Am dritten Tag war ich ganz erstaunt mal über einen richtig neuen Straßenabschnitt zu fahren, gleich daneben prangte ein Schild „Moldova Europeana 2030“. Allgemein schien die Qualität der Hauptstraßen in den nördlichen zwei Dritteln des Landes besser zu sein. Einmal überholte mich ein Hundefänger mit der Aufschrift „Strabag“.

Buswartehäuschen und Gedenksteine.

Was die Lebensmittelversorgung anging, so sah es in den kleinen Dörfern eher mau aus. Manchmal gab es einen „Coop“ Markt, wobei man da genau wissen musste was man wollte, denn die Dinge befanden sich da hinter der Theke und man bekam sie nur auf Nachfrage. So war es früher vermutlich überall üblich, aber ich muss sagen es ist schon sehr komfortabel selbst vor einem Regal zu stehen und mehrere Produkte miteinander vergleichen oder überhaupt erst mal in Ruhe das Angebot studieren zu können. Diesen Supermarkt-Komfort fand ich dann aber doch noch in den Städten vor, am liebsten war mir da dann der „Linella“.
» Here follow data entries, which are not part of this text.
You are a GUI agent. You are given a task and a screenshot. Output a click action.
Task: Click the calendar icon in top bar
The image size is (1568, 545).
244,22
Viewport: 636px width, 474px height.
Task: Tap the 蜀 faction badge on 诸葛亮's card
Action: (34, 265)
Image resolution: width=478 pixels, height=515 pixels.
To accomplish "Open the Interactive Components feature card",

Bis auf Bălți und Chișinău waren die von mir besuchten Städte auch eher übersichtlich von der Größe her, aber das passte irgendwie auch ganz gut zu dem ohnehin schon recht kleinen Land. Die Hauptstadt Chișinău fühlte sich wie eine typische europäische Hauptstadt an, auch Bălți hatte das Flair einer richtigen Stadt. Es waren aber auch die einzigen Orte in deren Umgebung es etwas Industrie zu geben schien. Dort waren dann allerdings auch viele Industrieruinen aus Sowjetischer Zeit zu finden.
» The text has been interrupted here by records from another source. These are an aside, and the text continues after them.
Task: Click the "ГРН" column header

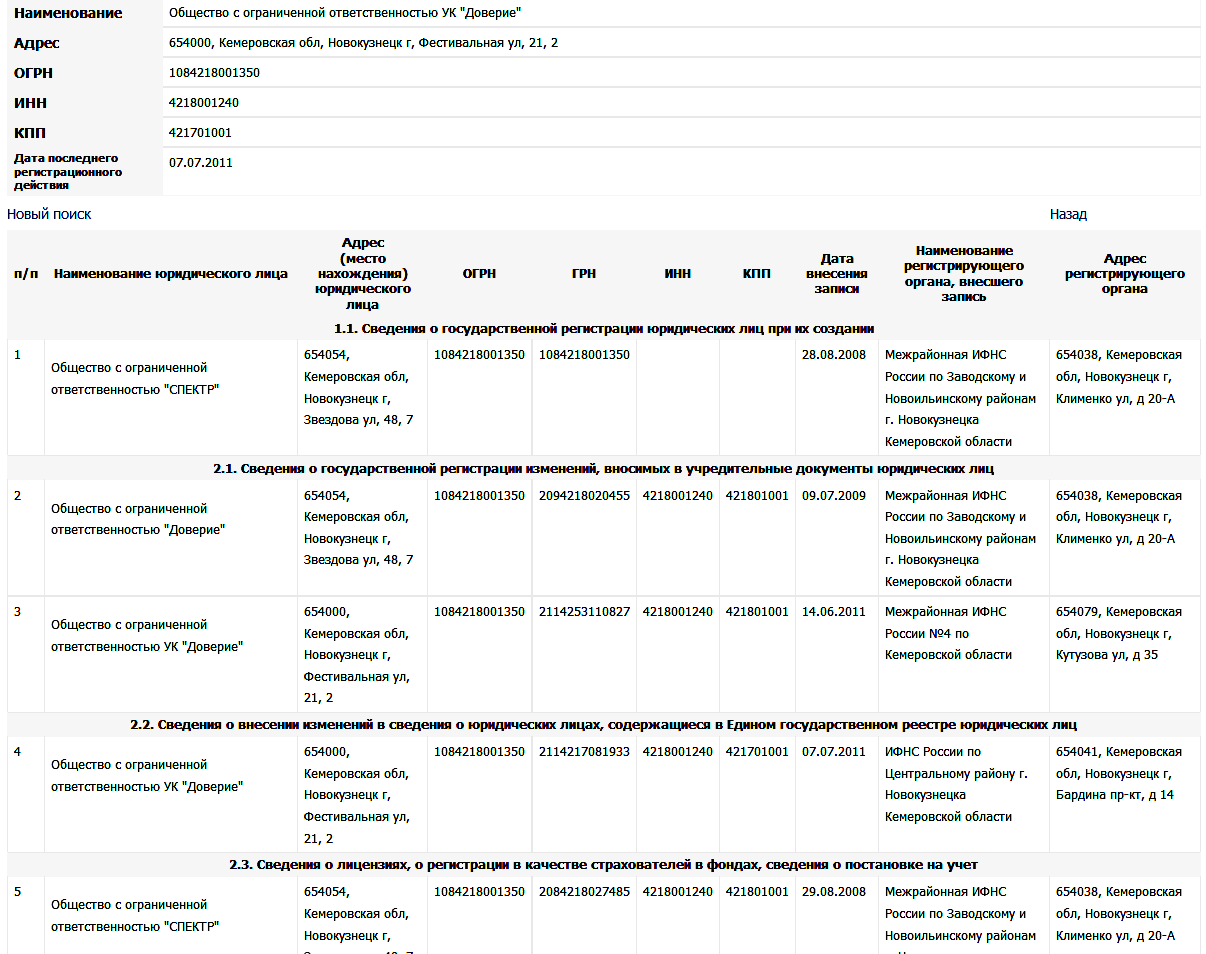Action: pyautogui.click(x=584, y=274)
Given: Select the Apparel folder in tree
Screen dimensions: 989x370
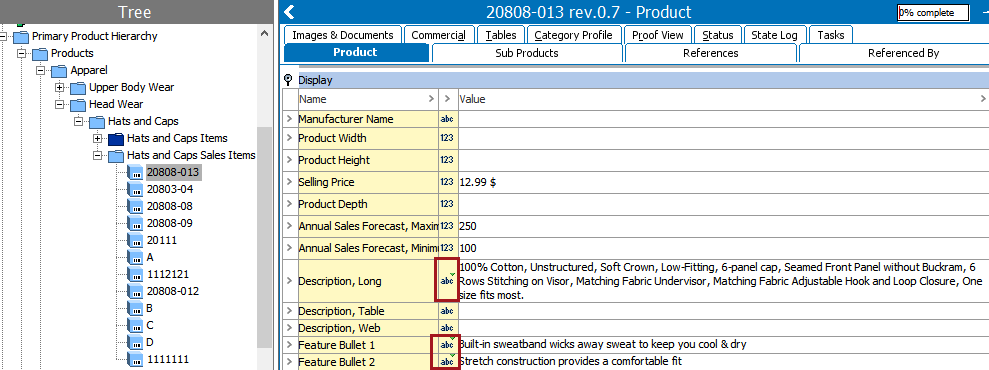Looking at the screenshot, I should pos(89,70).
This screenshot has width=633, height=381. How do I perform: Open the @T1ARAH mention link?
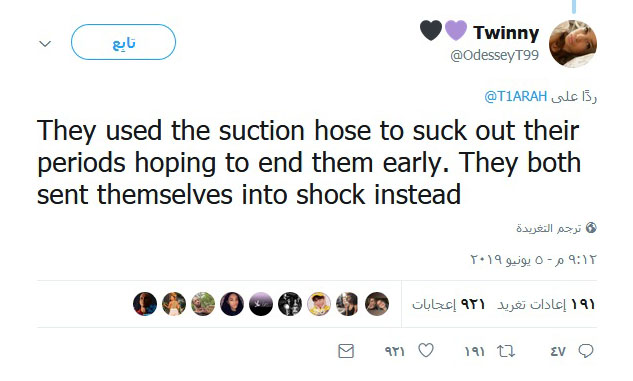516,96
Da das Wetter auch weiterhin nach Regen ausschaute, blieb ich eine Woche in einem Hostel in der Hauptstadt Chișinău. Die Pause kam mir ganz gelegen, denn es gab einiges am Blog zu erledigen – es war die Zeit wo diese Seite hier auf WordPress umgestellt wurde. Der Mix an Gästen im Hostel war äußerst interessant. Die Mehrheit waren Langzeitgäste: Usbeken oder Ukrainer, welche tagsüber arbeiten gingen und den Rest des Tages im Hostel verbrachten. Dann war da noch ein Moldawier, ein Langzeitgast aus den Vereinigten Staaten und ein paar wechselnde internationale Gäste die dann tatsächlich als Touristen so wie ich da waren. Es gab also immer jemanden um ein kleines Schwätzchen zu führen.
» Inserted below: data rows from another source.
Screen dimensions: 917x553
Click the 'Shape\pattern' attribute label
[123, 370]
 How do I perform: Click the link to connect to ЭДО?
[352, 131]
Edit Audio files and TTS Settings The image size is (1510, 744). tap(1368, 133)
Im Tunnelsystem der Cricova Kellerei.

Als sich das Wetter besserte, rollte ich weiter nach Transnistrien – doch diesen Teil gibt es in einem extra Artikel. Bei der Rückkehr aus diesem speziellen „Staat“ gab es den nächsten Stop nur ein klein wenig nördlich der Hauptstadt in Cricova. Wenn in dem Land schon so viel Wein produziert wird, musste dieser schließlich auch einmal verkostet werden. Die Kellerei in Cricova ist dabei eine Besondere. Sie verfügt über ein unterirdisches Tunnelsystem mit ungefähr 120 Kilometern Gesamtlänge. Einst wurde dort mal Kalkstein abgebaut, heute dient das unterirdische Labyrinth der Lagerung und Herstellung von Schaumwein und anderen Weinen. Bei einer Führung ging es mit einem kleinen Elektrobus recht rasant durch die Tunnel zur Besichtigung einiger der Anlagen. Ich erfuhr etwas über die Flaschengärung des Schaumweins, bekam die Maschine zur Hefeextraktion bei diesem Verfahren zu sehen, befand mich plötzlich in einer unterirdischen orthodoxen Kapelle und anschließend in der großen Weinsammlung von Cricova. Zu Sowjetzeiten wurde die Weinsammlung zur Staatlichen Sammlung der damaligen Republik ernannt. Es lagern dort einige recht alte Weine, der älteste ist von 1902 und stammt aus Jerusalem. Krönender Abschluss der Führung war dann natürlich eine Verkostung in einem der zahlreichen Probierräume im Tunnelsystem.

Am Kloster in Tipova.

Der Wein schmeckte nicht nur ausgesprochen gut sondern war auch hervorragend verträglich. So konnte es am nächsten Morgen ohne Probleme weiter in den Norden des Landes gehen. Ich steuerte nun auf zwei Klöster im Nord-Osten des Landes zu: Tipova und Saharna. Auf dem Weg dahin wäre es problemlos möglich gewesen unzählige weiterer Klöster zu besichtigen, sie scheinen neben den Winzereien die anderen großen Sehenswürdigkeiten des Landes zu sein. Da ich aber kein Pilgerer bin, reichten zwei vollkommen zu. Das Kloster Tipova ist ein Höhlenkloster, welches in die wunderschönen Sandsteinformationen am Dnister gebaut wurde. Viele der ehemaligen Klosterräumlichkeiten erinnerten mich an Boofen aus der Sächsischen Schweiz, nur dass die Felsüberhänge daheim nicht mit bunten orthodoxen Ikonenbildchen dekoriert sind. Das Kloster in Saharna war im Gegensatz zu Tipova riesig und bunt. Es lag mitten in einem saftig grünen Tal und verfügte über einige imposant wirkende Bauwerke. Folgte man dem Weg am Hinterausgang des Klostergeländes kam man vorbei an einer Art Kaltwasser-gespeistem Swimmingpool des Klosters und dann zu einem wunderschönen Wasserfall der von oben in eine Grotte herunter plätscherte. So mit Wasserfall und Sandsteinformationen sind Klosterbesuche also schon ziemlich interessant.

Am Kloster Saharna.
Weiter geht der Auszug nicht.